Want natuurlijk is er tussen het einde van de Bijbelse Joodse staat en 1948 in het Beloofde Land wel iets gebeurd.
In de 7e eeuw (634 na Chr.) hebben zich er Arabieren gevestigd.
Dat volk woont er medio 20e eeuw dus al zo’n 14 eeuwen.
Zeker, er hebben ook steeds Joden gewoond.
Maar aan het einde van de 4e eeuw maken zij bijvoorbeeld nog maar 10 tot 14 procent van de bevolking van Palestina uit.
En aan de vooravond van de Tweede Wereldoorlog, in 1939, bedraagt hun aantal 45.000, tegen zo’n miljoen in Palestina wonende Arabieren.
Je kunt op historische gronden dus moeilijk zeggen dat de Palestijnse Arabieren niet in het land horen.
Tijdens en na de oorlog komen uit o.a. Europa veel Joden het land binnen. De Britten willen strikte beperking: Witboek: 1939: in 5 jaar slechts 75.000. Maar dan veel spanningen: Arabieren tegen Britten, Joden tegen Britten (Joodse leger Haganna, later Irgoen.) Arabieren tegen Joden.
Hoewel beide volken semitisch zijn, bestaan er grote culturele verschillen. Daarom is het een illusie te geloven dat zij ooit in één staat vreedzaam zullen kunnen samenwonen.
De meerderheid van de Arabieren is moslim. Voor de orthodoxen onder hen geldt dat Palestina tot de dar al-islam behoort, d.w.z. het huis van de islam. In hun visie is het onbestaanbaar dat een land dat ooit onder islamitische heerschappij stond, blijvend terugvalt in een voor-islamitische toestand.
Vandaar dat in 1947 door de Verenigde Naties voor een tweestatenoplossing wordt gekozen. Een Joodse naast een Arabische staat in Palestina.
Het vervolg is bekend. De Joden accepteren de deling van Palestina tegen heug en meug.
Maar Arabieren beginnen oorlog tegen het op 14 mei 1948 uitgeroepen Israël, zodra Britten het land verlaten hebben.
De Joden winnen die oorlog overtuigend.
Zij winnen ook de Zesdaagse Oorlog in 1967. Israël verovert de tot dan toe door Jordanië bestuurde gebieden Judea en Samaria, het oostelijk deel van Jeruzalem, de Sinaï op Egypte en de Golan Hoogvlakte op Syrië.
En daarmee is het nog steeds actuele Palestijnse probleem vergroot.
Dat werd in 1967 ook wel erkend.
Israëli’s huilden van ontroering toen zij weer konden bidden aan de Klaagmuur in het veroverde Oost-Jeruzalem.
Maar sommigen spraken over een ‘vervloekte zegen’. Premier Eshkol zei dat ‘wij een bruid hebben gekregen van wie we niet houden’.

** Gegevensblok **

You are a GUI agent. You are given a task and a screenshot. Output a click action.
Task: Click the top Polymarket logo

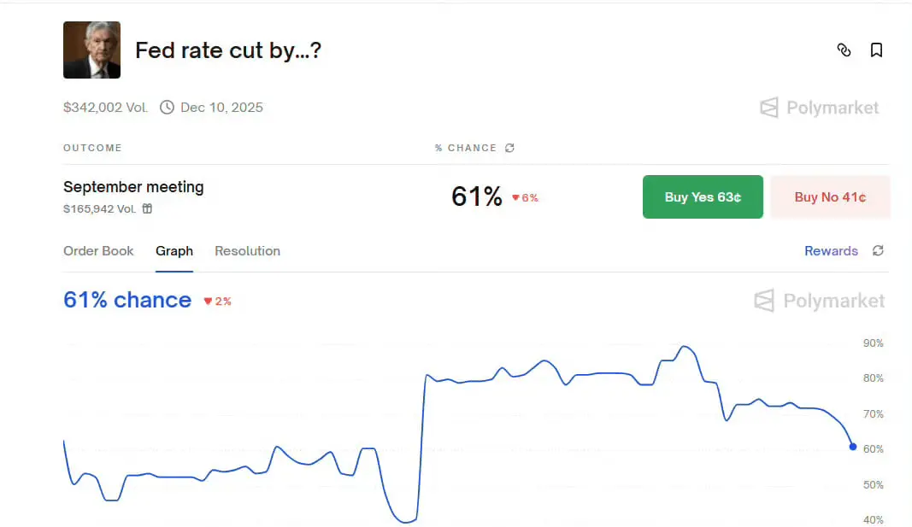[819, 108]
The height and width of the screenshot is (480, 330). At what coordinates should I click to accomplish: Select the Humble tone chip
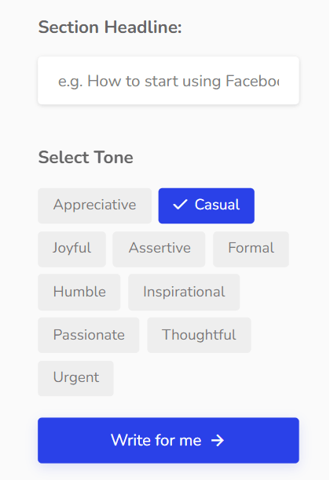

** Opdracht 1 **
Hoeveel Joden woonden er volgens de tekst over de geschiedenis van Palestina in 1939 in het land?
** Opdracht 2 **
Kopieer uit de tekst over de geschiedenis van Palestina letterlijk het stuk van "Zeker, er hebben" tot en met "zullen kunnen samenwonen.".
** Opdracht 3 **
Pak de tekst over de geschiedenis van Palestina weer op en schrijf hem verder na de laatste zin.

** Antwoord 1 **
45.000 Joden.

** Antwoord 2 **
Zeker, er hebben ook steeds Joden gewoond.
Maar aan het einde van de 4e eeuw maken zij bijvoorbeeld nog maar 10 tot 14 procent van de bevolking van Palestina uit.
En aan de vooravond van de Tweede Wereldoorlog, in 1939, bedraagt hun aantal 45.000, tegen zo’n miljoen in Palestina wonende Arabieren.
Je kunt op historische gronden dus moeilijk zeggen dat de Palestijnse Arabieren niet in het land horen.
Tijdens en na de oorlog komen uit o.a. Europa veel Joden het land binnen. De Britten willen strikte beperking: Witboek: 1939: in 5 jaar slechts 75.000. Maar dan veel spanningen: Arabieren tegen Britten, Joden tegen Britten (Joodse leger Haganna, later Irgoen.) Arabieren tegen Joden.
Hoewel beide volken semitisch zijn, bestaan er grote culturele verschillen. Daarom is het een illusie te geloven dat zij ooit in één staat vreedzaam zullen kunnen samenwonen.

** Antwoord 3 **
De toenmalige regering van de Arbeiderspartij hield dan ook vast aan een tweestatenoplossing.
Want stel dat er geen tweestatenoplossing komt …
Dan is het één van tweeën:
* Je geeft de Palestijnse Arabieren gelijke burgerrechten. In dat geval zullen er op den duur misschien meer Palestijnen dan Joden in die ene staat zijn. Dan zal het Joodse karakter van de staat geleidelijk verdwijnen.
* Je geeft de Palestijnen geen gelijke burgerrechten. D.w.z. ze zijn geen volwaardige burgers in die ene staat. Er is geen ‘one man, one vote’ bij het kiezen van de Knesset en dus de samenstelling van de regering. In dat geval heerst de ene bevolkingsgroep over de andere. De kracht van de Joodse ethiek verdwijnt.
Jammer dan, zegt ultrarechts in het huidige kabinet-Netanyahu: wie ontevreden is, moet maar naar buurland Jordanië verhuizen.
Nu zijn bij tegenstanders van een tweestatenoplossing drie categorieën te onderscheiden.
* Er zijn nationalistische motieven:
Toen de twaalf stammen van Israël zich in het Beloofde Land vestigden hoorden daar ook Judea en Samaria bij.
Gad en Ruben woonden zelfs in het over Jordaanse, in het huidige Jordanië. Een van de inspirators van de huidige Likud, Ze’ev Jabotinsky (1880-1940), was dan ook voorstander van een Joodse staat die ook dat laatste gebied zou omvatten. Maar dat idee is losgelaten.
* Er zijn ook motieven die het veiligheidselement benadrukken. De strook land tussen Jordanië en de Middellandse Zee is immers maar smal.
Ik denk dat Netanyahu uiteindelijk tot deze categorie behoort.
Hij schrijft in zijn memoires dat hij op de armen van de ouders van zijn vrienden de in hun huid gebrande nummers uit de nazivernietigingskampen heeft gezien. Dat nooit weer zegt hij. Als anderen oorlog met Israël willen voeren, zullen wij die altijd moeten winnen. Want een tweede kans om een Joodse staat te vestigen, krijgen wij niet. Uiteindelijk willen Palestijnse leiders ons als typisch Joodse staat vernietigen.
Netanyahu: Als er al ooit een Palestijnse staat zou moeten komen, mag die maar beperkte soevereiniteit hebben. Israël blijft in zo’n staat-minus verantwoordelijk voor de eigen veiligheid. Geen tweede Gaza waar Hamas raketten op Israël afschiet.
* Tenslotte zijn er de christenen – we noemen hen voor het gemak nu maar even christenzionisten– die de Bijbel aanhalen om blijvend Joods bezit van Judea, Samaria en Oost-Jeruzalem te verdedigen. Want nietwaar? Juist deze gebieden werden door God ‘voor eeuwig’ aan Abraham en zijn nageslacht beloofd.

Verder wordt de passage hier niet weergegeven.